No estaba loca, aunque la opinión generalizada es que tenía una fuerte tendencia a estarlo. Era alegre, exultante, jaranera y la opinión de los demás le tenía totalmente sin cuidado. Extremadamente impulsiva solía ser blanco de las bromas de sus compañeros de trabajo pues ante cualquier situación, primero actuaba y después pensaba... y si se equivocaba, alzaba los hombros y sacaba justificaciones bizarras, enmedio de grandes carcajadas.

La conocí en la década de los 70's, cuando llegó a trabajar a El Imparcial esgrimiendo orgullosa el Premio Nacional de Periodismo, que había recibido de manos del entonces Presidente, José López Portillo. Fue contratada para realizar reportajes especiales. Cuando llegó, trató de mantener su nivel superior... venia del DF, era Premio Nacional, era culta, intelectual, no debía mezclarse con la chusma, pues. Esa postura le duró escasamente media hora... y a duras penas. Su alma arrabalera emergió triunfante y su risa explosiva se volvió parte de nuestro entorno de trabajo.

Siendo tan diferentes, nos hicimos amigas entrañables. Coincidimos en Baja California, ella en Tijuana y yo en Mexicali, nos veíamos esporádicamente y disfrutábamos hasta el último segundo que pasábamos juntas. Ella regresó primero, explotó su vocación histriónica y, cuando yo la seguí, me recibió y no me soltó en varios días. Su aspecto no era el mismo y me explicó entre risas que padecía de una rara enfermedad.... ¡imposible que tuviera una enfermedad común!
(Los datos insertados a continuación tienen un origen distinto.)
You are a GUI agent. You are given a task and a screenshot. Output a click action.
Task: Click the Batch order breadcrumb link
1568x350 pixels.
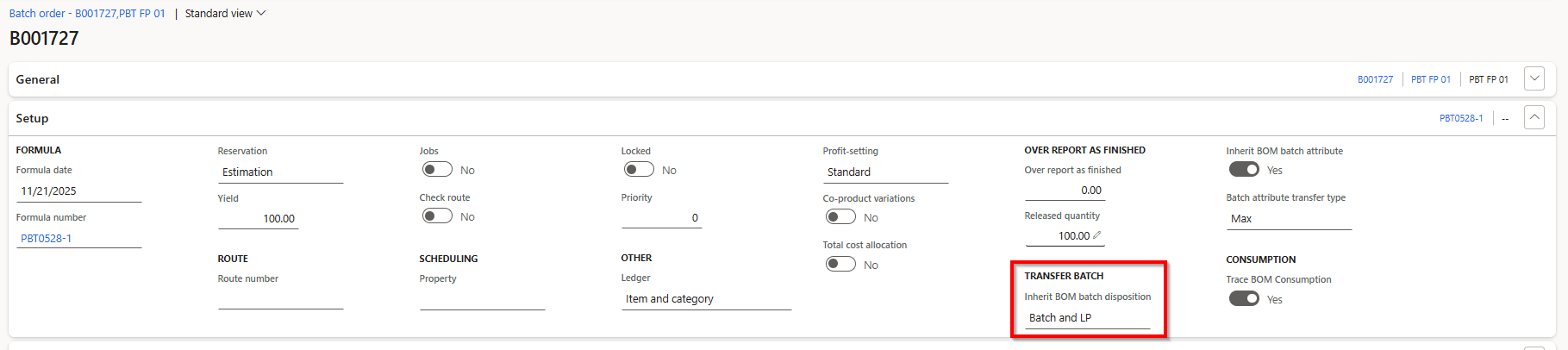(x=86, y=14)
Murió joven y pidió que en su funeral nos vistiéramos de colores vivos. Otra vez fue diferente: su hija totalmente devastada vestía de flores amarillas y su familia y amigas tristísimas también obedecieron su ruego. Yo, de rojo, entre lágrimas y mocos le dije adiós. Hoy la recuerdo especialmente. Alguna barbaridad ha de andar haciendo en el cielo. ¡Nos vemos, amiga!